Intraocular lenses are the treatment of choice for aphakic older children and are now more commonly used among infants and young children  . Current studies are not sufficient to determine long term results when the procedure is performed in infancy  . Some case series suggest that visual outcomes are better when unilateral intraocular lenses are placed in infancy in comparison to contact lenses. Nonetheless, postoperative complications are still significant and it is not clear if benefits outweigh the risks   .
Contact lenses are still the best treatment modality in young infants, even though their effectiveness can be limited by several problems . Infants usually do not display the necessary cooperation during placement and removal of the lenses.
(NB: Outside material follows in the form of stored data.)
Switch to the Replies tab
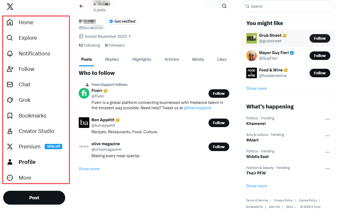Image resolution: width=342 pixels, height=223 pixels. click(112, 59)
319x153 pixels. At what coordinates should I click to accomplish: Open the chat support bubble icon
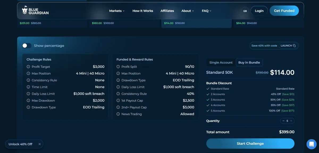[311, 144]
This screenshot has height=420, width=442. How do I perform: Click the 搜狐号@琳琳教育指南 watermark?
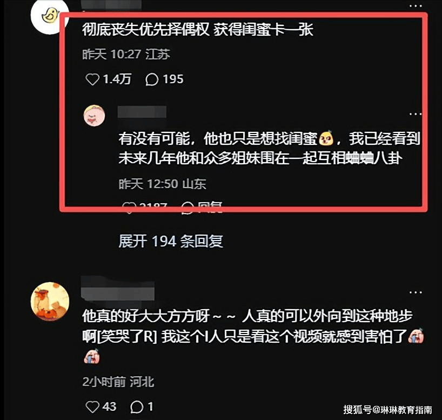tap(387, 410)
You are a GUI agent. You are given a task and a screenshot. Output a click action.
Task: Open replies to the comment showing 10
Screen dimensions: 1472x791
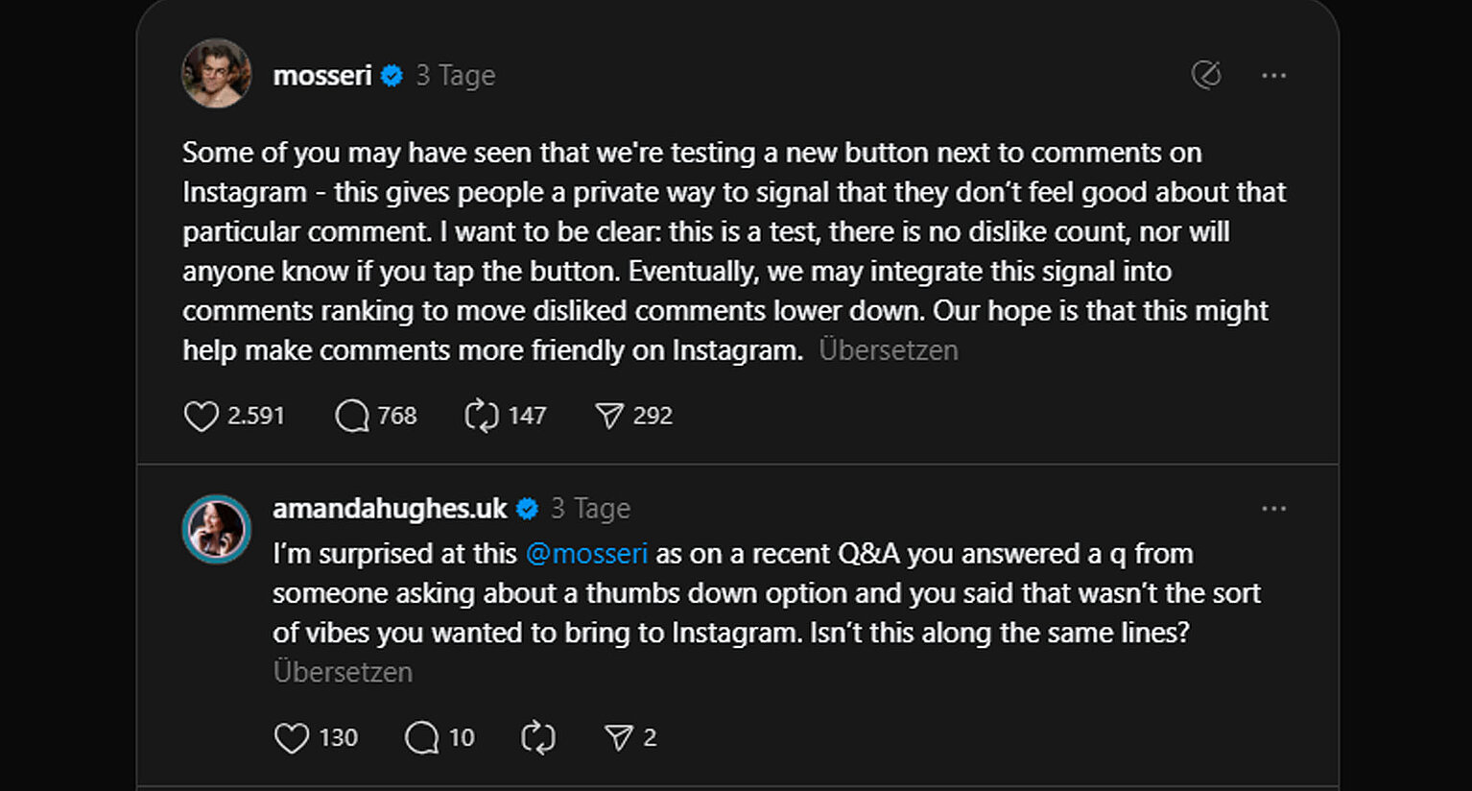click(x=422, y=737)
They are also relatively expensive and can be easily lost. Because children tend to have steep corneas, they may also not easily fit. Medical complications such as bacterial keratitis can also occur   . All of these potential problems play a significant role in producing relatively poor outcomes among infants with unilateral aphakia.
There are no current preventive measures for aphakia.
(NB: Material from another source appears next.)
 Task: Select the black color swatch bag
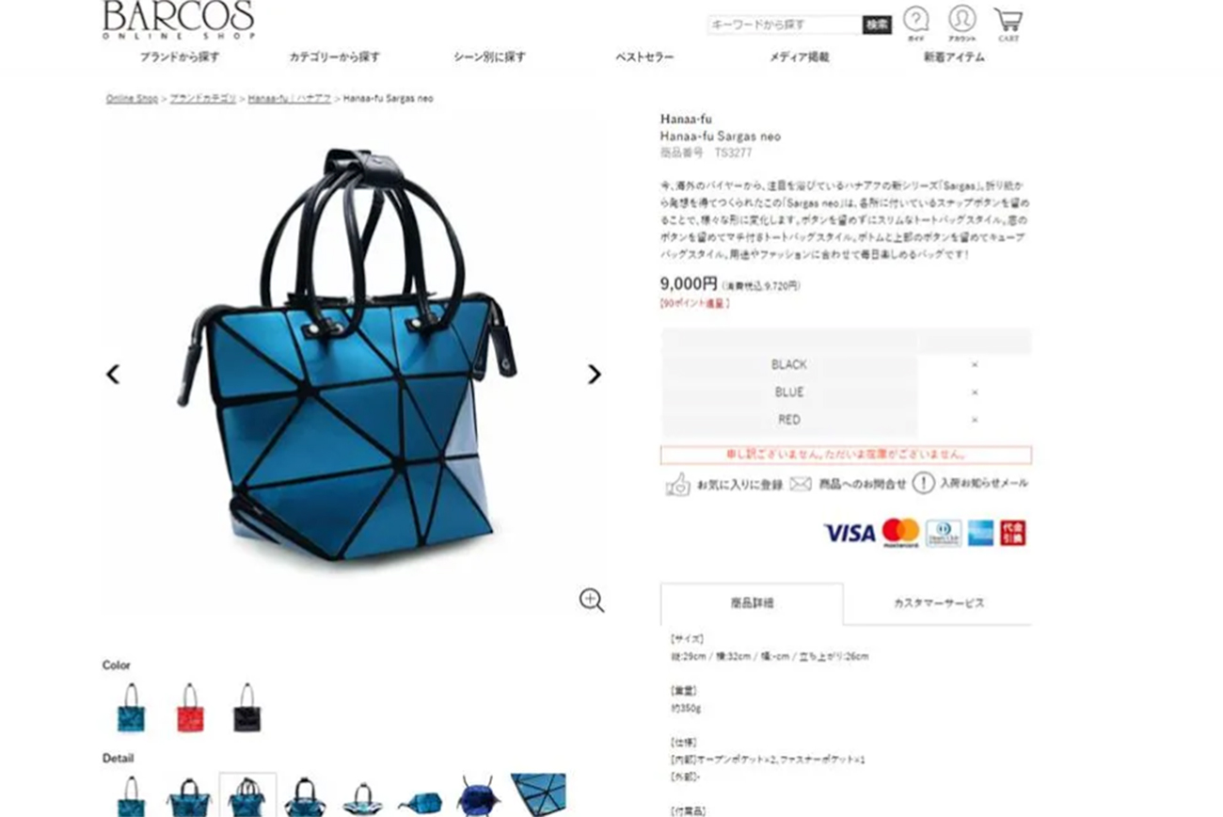point(246,708)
Aphakia is a medical condition characterized by the absence of the lens. It can be caused by a congenital disease that occurs before birth, a surgery to remove cataracts, trauma or because of a severe inflammation affecting the eye. Congenital aphakia can either be primary or secondary. Primary congenital aphakia is due to a developmental abnormality that occurs during pregnancy and results in a complete absence of the lens. It is caused by genetic mutations in the FOXE3 and PAX6 genes. In secondary congenital aphakia, the lens usually develops but is then forced out of the eye during or before birth. It is most commonly caused by infections that take place while the fetus is still in the womb. Surgical treatment of cataracts is the most common cause of aphakia.
Patients with aphakia usually present with abnormalities in vision. For example, they are unable to focus on moving targets or they have problems with visual acuity for both close or far objects. They also tend to see visual objects with a reddish or a bluish hue. This is because in the absence of a lens, more sunlight enters the eye and falls on the retina, the organ responsible for the transmission of light signal to the brain.
Treatment consists of either glasses, contact lenses or lens transplantation. The latter is the preferred treatment in adults, whereas contact lenses are used in infants. Prognosis is very good when no complications occur. It is very important to correct vision in childhood to avoid the development of strabismus.